The black-and-white image of a handful of spherical objects appeared on the screen – because the SEM uses electrons the image will never appear in colour, although printed images often
have false colour added. The detail generated by the equipment was remarkable, but even with a magnification of one hundred and fifty thousand there was, frankly, little to see: just a collection
of tiny spore-like items.

‘Actually,’ the technician said, swiftly readying the electron microscope to receive the second specimen, ‘that wasn’t what I wanted you to see.’ As soon as the
vacuum had been dispelled she unlocked and pulled open the airtight door, then removed the first specimen and replaced it with the second one. ‘When I saw those things, I wondered if they
were lying dormant. So I added a small amount of water to a second sample, prepared that for the SEM and then examined it too. This,’ she finished, as the screen came to life, ‘is what
I wanted you to look at.’

The supervisor leaned closer, his mouth dropping open in astonishment.

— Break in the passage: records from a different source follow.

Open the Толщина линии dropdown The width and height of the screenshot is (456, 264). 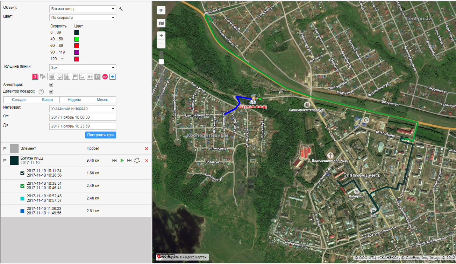pyautogui.click(x=83, y=68)
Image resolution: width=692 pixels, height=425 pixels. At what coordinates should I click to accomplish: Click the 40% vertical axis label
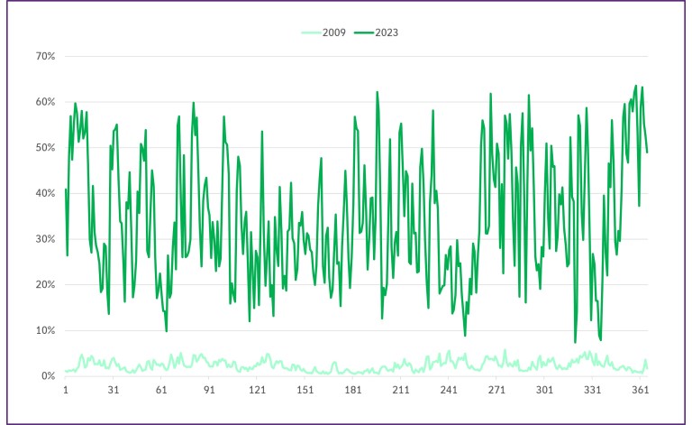click(46, 193)
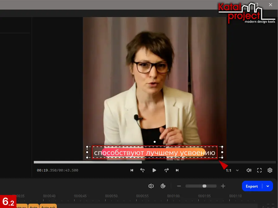Click the 00:00:50 mark on timeline ruler
Viewport: 278px width, 208px height.
click(x=111, y=196)
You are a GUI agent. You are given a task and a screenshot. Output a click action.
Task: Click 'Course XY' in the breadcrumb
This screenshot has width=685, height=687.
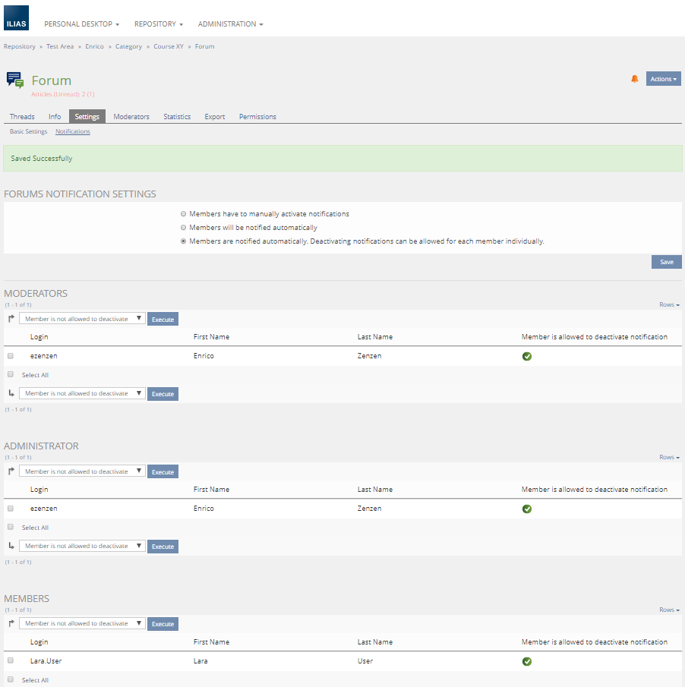click(x=169, y=46)
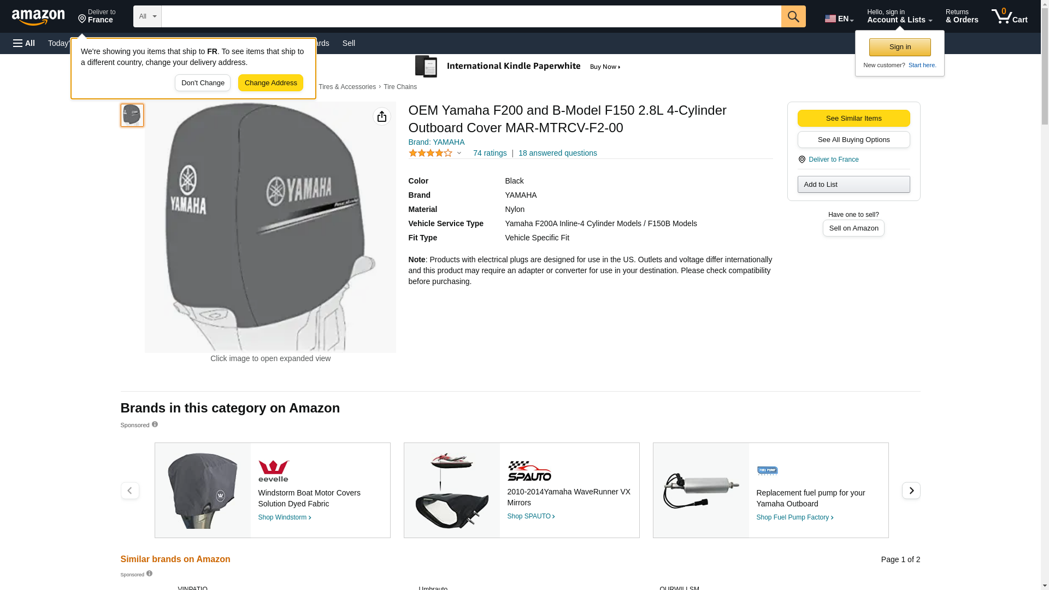The width and height of the screenshot is (1049, 590).
Task: Go to previous sponsored brands carousel page
Action: click(x=129, y=491)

The microscopic spherical objects were still there, but all, without exception, had burst open and the sample was now a
mass of what looked like virus particles, but not, the supervisor noted immediately, with the characteristic thread-like shape of a filovirus.

‘Well, the good news is it’s definitely not Ebola or Marburg,’ he said. ‘The bad news is that I don’t know what it is. If I had to guess, I’d say it was some
kind of bovine virus. The only thing I’ve seen that looks anything like it is BLV – Bovine Lymphotrophic or Leukaemia Virus – but that makes no sense at all. That virus only
infects cattle and it’s very slow-acting: it attacks the lymph glands and can eventually cause cancer. There’s no way that it can kill a healthy human being in less than twenty-four
hours.’

Between Gavdopoúla and Gávdos, Eastern Mediterranean

For Richter, time seemed to have stopped. He hung motionless in the water, figuring the angles. He could see the two demolition charges under the seat in front of him and
he knew perfectly well that if either or both of them exploded the biggest remnant of his body anybody might subsequently find would be a tooth.

Naturally, that worried him. What also worried him was the fact that the charges he could see appeared to have been tossed into the cabin at random: for a proper demolition job they should have
been placed in strategic locations to ensure the total destruction of the aircraft. The casual manner in which they had been dumped suggested that possibly there were others scattered under the
seats, in the piles of debris, or even outside the fuselage.